Entry updated 30 January 2017. Tagged: Film.

Film (2015). Twentieth Century Fox Film Corporation/TSG Entertainment/Genre Films. Directed by Ridley Scott. Written by Drew Goddard from The Martian (2014) by Andy Weir. Cast includes Sean Bean, Jessica Chastain, Matt Damon, Jeff Daniels, Mackenzie Davis, Chiwetel Ejiofor, Azel Henne, Kate Mara, Michael Peña, Sebastian Stan, Kristen Whig. 144 minutes. Colour, 3-D.
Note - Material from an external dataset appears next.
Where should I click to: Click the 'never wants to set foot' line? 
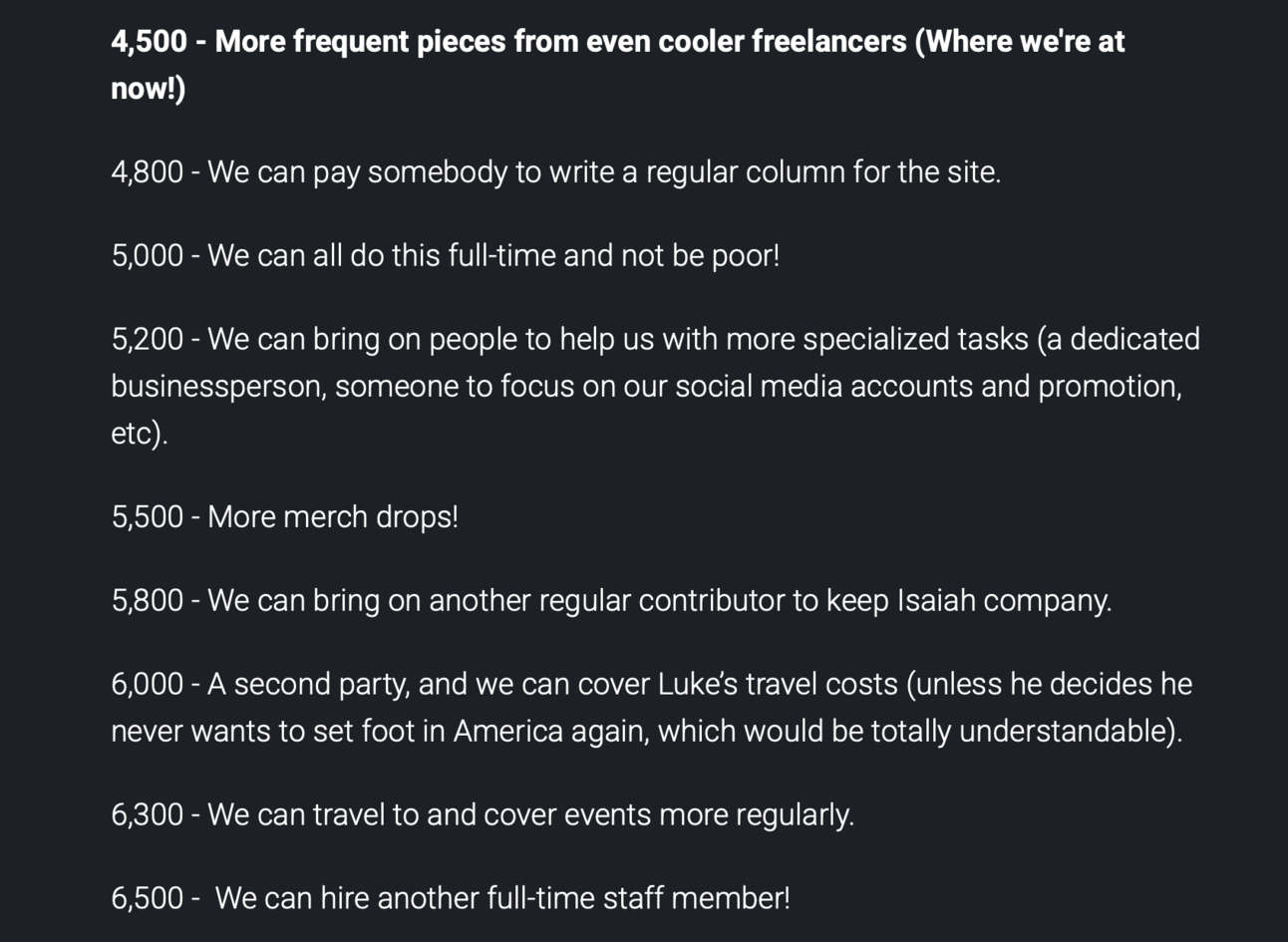click(646, 732)
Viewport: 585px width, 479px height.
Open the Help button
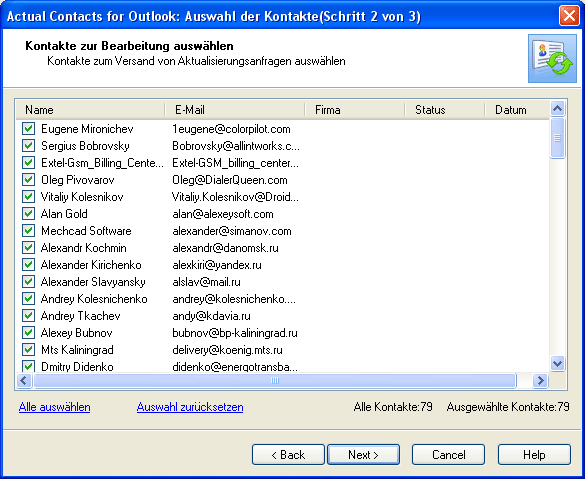tap(534, 454)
The Martian begins in the very Near Future as a Robinsonade set on Mars. A spat of bad weather there has forced NASA's Ares III scientific expedition to abort its mission and return to its orbiting ship, the Hermes, leaving behind botanist Mark Watney (Damon), apparently killed in the freak dust storm: his body cannot be seen in the desolate sand-choked Marscape, and his Communications gear is dead. In the event, Watney regains consciousness too late to wave down the departing lander. All that remains to him is a rover and the half-wrecked expedition camp, the Mars Lander Habitat (known as the Hab), which contains some oxygen and food; he also has his native wits. He is otherwise entirely alone, or so it seems. Certainly the first sequences of The Martian can be understood as describing the solitary ordeal of a Robinson Crusoe, cast on his resources, but with much less of a world to build a mercantilist's compound out of than the original Crusoe enjoyed. Very soon, however, the model of entrepreneurial survival articulated in Daniel Defoe's Robinson Crusoe (1719) is left behind. Far more plausibly than in Robinson Crusoe on Mars (1964) directed by Bryan Haskin, where the arrival of an Alien spaceship transforms robinsonade into Space Opera, The Martian soon becomes a different and more interesting film.
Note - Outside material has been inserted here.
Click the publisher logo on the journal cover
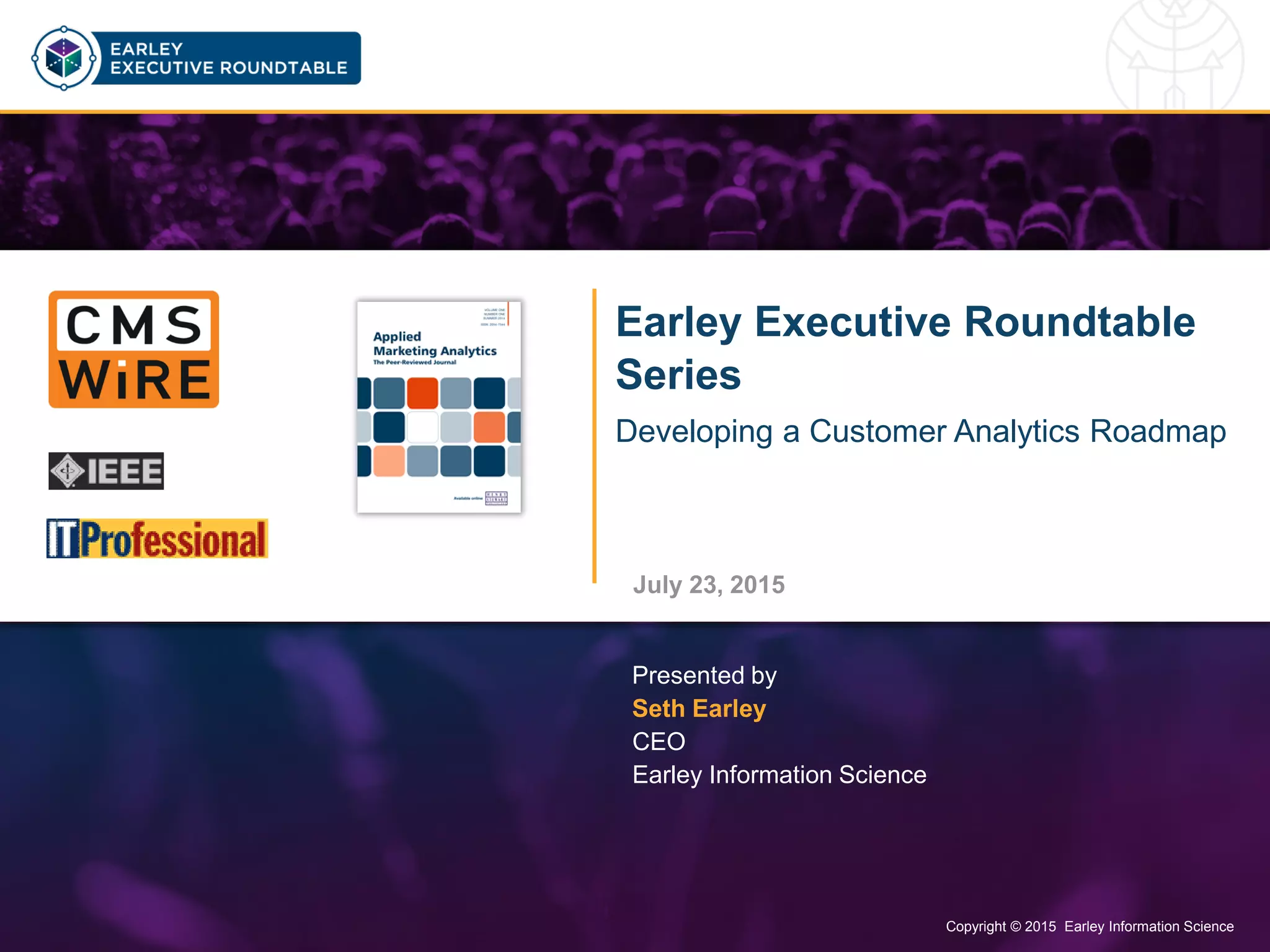The height and width of the screenshot is (952, 1270). [496, 498]
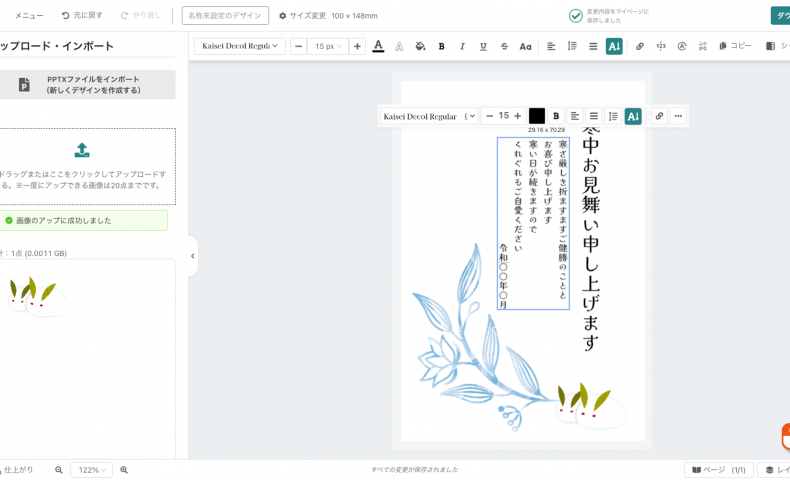Toggle vertical text direction in the top toolbar
The image size is (790, 480).
tap(614, 46)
We soon learn that Watney is no solitary figure cast upon his own resources, despite the fact that only at the very end of the film does he meet another character (Damon never in fact met other members of the cast during filming, until the final sequence); he is as it turns out an exceedingly resourceful, well-trained, skill-biased employee of NASA, and the mantra he utters at least once (and clearly has constantly in mind) lies at the heart of the SBTC (Skill-Biased Technology Change) doctrine that NASA expounds: "You do the math," as he says at one point. "You solve one problem. And then you solve another. And then another. Solve enough and you stay alive." If this sounds rather as though he were reminding himself of the rules governing survival in some live-action Thought Experiment that ultimately plays fair, there is some reason to think this is deliberate: for The Martian is an inescapable paean to a view of the world savable by Technological ingenuity; and an implicit narrative strand of the film as a whole is that NASA (and its cohort of Watneys) are able to earn the future. It is a view of things beholden to traditional twentieth century sf (which famously the engineers who dominated the Cold War space race read avidly), and as we follow Watney and his colleagues, back on Earth and on the Hermes, solving every problem thrown at them by Mars, the polished relentless nostalgic shining purity of the telling of their exploits may explain the otherwise oddly comforted response of viewers and critics to that mission statement.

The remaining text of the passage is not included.